In a release before market openScotts cut its sales and profit outlook for 2022 citing, among other factors, “a fluid and rapidly evolving market.”
Scotts shares fell as much as 8% in early trading.
The company now expects adjusted earnings to be between $4.50 and $5.00 per share.
In its report released May 3, the company said its full-year EPS forecast of $8.00 per share “is likely unattainable.” With this latest update, Scotts forecasts full-year adjusted EPS of about half of the previous target.
Last month, Scotts cited “bad” weather in most markets as having a negative impact on sales, although the company said on Wednesday that some of that softness has recovered.
“While there is enough time left in the year to see continued improvement in our controls and landscaping categories, this is not likely to be the case for the majority of products in our lawn care portfolio,” he said scotts wednesday
In addition, Scotts also said that its retail partners — think national outlets like Home Depot ( HD ) or Tractor Supply ( TSCO ) as well as your local garden store — didn’t replenish orders over the past weeks at the pace that the company could have. I expected.
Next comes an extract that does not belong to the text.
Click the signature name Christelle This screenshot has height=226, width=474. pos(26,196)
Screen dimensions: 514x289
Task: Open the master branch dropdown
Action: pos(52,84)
“In fact, retailer orders were more than $300 million below our plans for the month in the US consumer segment alone,” the company said. “This surprising trend has put significantly greater pressure on our fixed cost structure which, together with the raw material cost increases we have experienced since the start of the war in Ukraine, will leave us well below of the revised financial targets we set in Ukraine. March.”
“The changes we’ve seen since our last public comments in early May are clearly not what we would have expected,” Scotts CEO Jim Hagedorn said. “The revised guidance we’re providing is our best estimate of where things currently stand in a fluid and fluid market. While we strive to deliver the best result for fiscal 2022, the our focus is shifting to the future. We are committed to taking decisive action to improve our margins and cash flow in fiscal 2023 and return the business to a level of performance that our shareholders rightly expect.”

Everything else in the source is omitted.